Akimirkos iš borderkolio gyvenimo

Life with a puppy

How it all went and what we could have done differently? How we survived the first months without going insane?


If we’re being honest about this – we’ve got to enjoy our calm puppy for the first 5-6 hours at home during the first day. After that, life can be described as 3 months of chaos, constant reflections of our life choices, sometimes rivers of tears and finally – peaceful coexistence. We had a small, restless little devil in our hands, who didn’t know what was sleep, rest or calmness.

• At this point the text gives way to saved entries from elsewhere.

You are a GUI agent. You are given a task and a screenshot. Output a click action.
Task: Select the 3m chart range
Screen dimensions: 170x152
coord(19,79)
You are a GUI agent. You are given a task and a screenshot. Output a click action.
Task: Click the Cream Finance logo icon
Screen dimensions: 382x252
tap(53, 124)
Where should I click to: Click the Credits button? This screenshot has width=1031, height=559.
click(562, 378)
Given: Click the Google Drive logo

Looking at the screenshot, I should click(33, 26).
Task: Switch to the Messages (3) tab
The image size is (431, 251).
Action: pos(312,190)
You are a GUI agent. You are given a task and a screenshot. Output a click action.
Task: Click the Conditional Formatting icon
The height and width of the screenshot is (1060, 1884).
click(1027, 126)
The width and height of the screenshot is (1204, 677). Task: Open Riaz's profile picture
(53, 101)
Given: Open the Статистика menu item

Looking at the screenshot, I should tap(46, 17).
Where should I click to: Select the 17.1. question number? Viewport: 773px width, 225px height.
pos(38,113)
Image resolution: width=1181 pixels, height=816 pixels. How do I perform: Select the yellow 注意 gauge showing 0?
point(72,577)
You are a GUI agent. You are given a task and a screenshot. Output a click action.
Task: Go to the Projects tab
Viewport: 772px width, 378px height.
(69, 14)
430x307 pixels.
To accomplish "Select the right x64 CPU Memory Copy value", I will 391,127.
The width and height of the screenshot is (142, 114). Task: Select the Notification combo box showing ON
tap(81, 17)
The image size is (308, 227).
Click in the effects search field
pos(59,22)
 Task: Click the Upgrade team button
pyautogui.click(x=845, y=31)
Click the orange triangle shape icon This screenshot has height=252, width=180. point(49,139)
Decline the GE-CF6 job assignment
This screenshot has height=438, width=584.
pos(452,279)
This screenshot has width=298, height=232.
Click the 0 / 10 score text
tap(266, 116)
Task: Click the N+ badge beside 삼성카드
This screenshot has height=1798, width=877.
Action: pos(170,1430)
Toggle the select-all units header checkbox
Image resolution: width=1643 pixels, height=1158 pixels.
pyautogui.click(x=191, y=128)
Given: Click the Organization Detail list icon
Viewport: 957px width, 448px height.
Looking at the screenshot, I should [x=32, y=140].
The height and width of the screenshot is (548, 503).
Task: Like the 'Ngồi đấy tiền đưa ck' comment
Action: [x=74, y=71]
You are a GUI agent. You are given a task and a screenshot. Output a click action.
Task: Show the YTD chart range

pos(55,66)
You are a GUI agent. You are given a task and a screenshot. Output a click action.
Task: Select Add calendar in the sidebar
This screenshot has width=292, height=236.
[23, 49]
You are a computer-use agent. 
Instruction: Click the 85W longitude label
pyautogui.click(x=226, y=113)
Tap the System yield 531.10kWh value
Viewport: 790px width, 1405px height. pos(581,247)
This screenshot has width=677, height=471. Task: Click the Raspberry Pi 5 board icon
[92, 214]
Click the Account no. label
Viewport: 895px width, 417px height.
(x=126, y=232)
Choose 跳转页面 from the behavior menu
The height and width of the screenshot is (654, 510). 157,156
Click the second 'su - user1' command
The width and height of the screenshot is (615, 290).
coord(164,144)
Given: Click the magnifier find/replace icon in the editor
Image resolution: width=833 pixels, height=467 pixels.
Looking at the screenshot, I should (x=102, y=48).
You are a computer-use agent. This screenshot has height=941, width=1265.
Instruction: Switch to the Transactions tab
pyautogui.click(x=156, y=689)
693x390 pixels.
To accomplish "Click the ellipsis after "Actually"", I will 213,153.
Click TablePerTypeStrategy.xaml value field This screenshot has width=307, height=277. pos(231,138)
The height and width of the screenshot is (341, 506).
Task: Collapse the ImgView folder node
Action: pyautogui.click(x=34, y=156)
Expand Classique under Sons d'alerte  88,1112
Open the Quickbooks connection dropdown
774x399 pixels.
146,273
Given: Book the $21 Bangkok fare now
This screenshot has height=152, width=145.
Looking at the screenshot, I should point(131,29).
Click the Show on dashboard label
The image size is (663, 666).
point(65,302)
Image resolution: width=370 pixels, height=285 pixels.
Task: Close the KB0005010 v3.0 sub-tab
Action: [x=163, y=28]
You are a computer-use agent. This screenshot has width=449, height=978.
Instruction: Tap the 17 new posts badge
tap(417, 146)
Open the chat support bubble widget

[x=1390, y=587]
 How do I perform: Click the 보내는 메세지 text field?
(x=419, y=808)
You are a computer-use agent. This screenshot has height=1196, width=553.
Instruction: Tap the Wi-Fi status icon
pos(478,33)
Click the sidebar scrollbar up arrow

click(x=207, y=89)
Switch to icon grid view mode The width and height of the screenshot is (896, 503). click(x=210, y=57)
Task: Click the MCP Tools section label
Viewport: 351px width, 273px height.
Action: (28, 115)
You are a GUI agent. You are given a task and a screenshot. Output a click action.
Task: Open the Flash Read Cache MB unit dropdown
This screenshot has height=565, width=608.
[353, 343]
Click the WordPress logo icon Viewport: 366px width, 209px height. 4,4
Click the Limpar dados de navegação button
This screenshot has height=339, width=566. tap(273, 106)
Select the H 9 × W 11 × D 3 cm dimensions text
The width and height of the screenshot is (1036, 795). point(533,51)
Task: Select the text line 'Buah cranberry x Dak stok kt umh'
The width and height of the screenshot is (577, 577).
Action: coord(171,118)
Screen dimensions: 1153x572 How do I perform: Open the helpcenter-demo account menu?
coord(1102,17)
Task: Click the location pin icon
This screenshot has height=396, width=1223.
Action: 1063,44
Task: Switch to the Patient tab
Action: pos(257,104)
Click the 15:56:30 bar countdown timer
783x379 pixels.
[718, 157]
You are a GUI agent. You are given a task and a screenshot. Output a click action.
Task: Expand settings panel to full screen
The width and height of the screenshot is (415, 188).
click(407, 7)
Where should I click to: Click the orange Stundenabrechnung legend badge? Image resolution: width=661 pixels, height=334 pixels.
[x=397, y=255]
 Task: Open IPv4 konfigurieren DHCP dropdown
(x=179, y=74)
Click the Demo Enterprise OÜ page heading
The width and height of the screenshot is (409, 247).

While we were constantly running after Bozzi trying to prevent any of his mischievious shenanigans and thinking that we thought too good about ourselves by taking in such a breed – Instagram was bursting from cute puppy pictures. Family and friends only got to experience the little, innocent, furry friend, while in reality we’ve dealt with the complete opposite… We even called Bozzi different names, as it reflected his personality a bit better, like goat (because of the stubbornness) which in Lithuanian perfectly rhymes with Bozzi (ožis – Bozzis). When something got out of hand, you could hear us in a serious tone like hey, mister…

So how bad things actually were? Let’s start with the most obvious – theory and practice are completely different things. One thing is to understand what you need to do, the other is actually doing it and preparing multiple backup options when your methods are failing. Or simply when your little puppy is giving you the middle finger straight to the face while showing of his little piranha teeth – so, what you’re going to do, eh? Trying to prevent unwanted behaviours and using any swear words like “uh-uh, no, hey, stop” whenever he broke the rules – didn’t help, he wasn’t even reacting apart from getting back to his naughty stuff. You could be strict and a bit harsh, you could be calm and peaceful, whichever tone or mood you’ve used in your words, whatever body language you’ve tried to show – sorry, you’re not interesting, please don’t interrupt me. We kept repeating the house rules non-stop, there was dead silence in the house and our voices like echoes on repeat “hey… uh-uh… hey… Hey!… hello, mister!“.

Love and contact – not existent, if he even allowed us to snuggle next to him, seconds later you would feel his little dragon teeth inside your hands inviting to play. Or he would give an innocent look and go straight in the opposite direction from you, catch me if you can. Pawrent no. 2 was having a semi life crisis, as having a dog was already a big change for him, but to get such a naughty, hyper baddie who wasn’t listening even to me – it was terrible… Where were those 5 years of preparation? Probably went full speed and out of this house together with Bozzi’s zoomies… My heart was broken, most of the time I was in tears after each difficult and not well handled situation, I felt shitty and hopeless, always tired and emotionally drained. Where was that puppy that sought human contact when we first met?

I was constantly in contact with the breeders and our trainer regarding everything, even the simplest things, because Bozzi was purely not by the book. If some methods were working perfectly for other dogs, for Bozzi it did nothing and even encouraged him to behave in the opposite way. I had to use harsh corrections, grab him by the collar, pick him up or even raise my voice when emotions were out of control. Otherwise he simply didn’t care nor respect me and the others.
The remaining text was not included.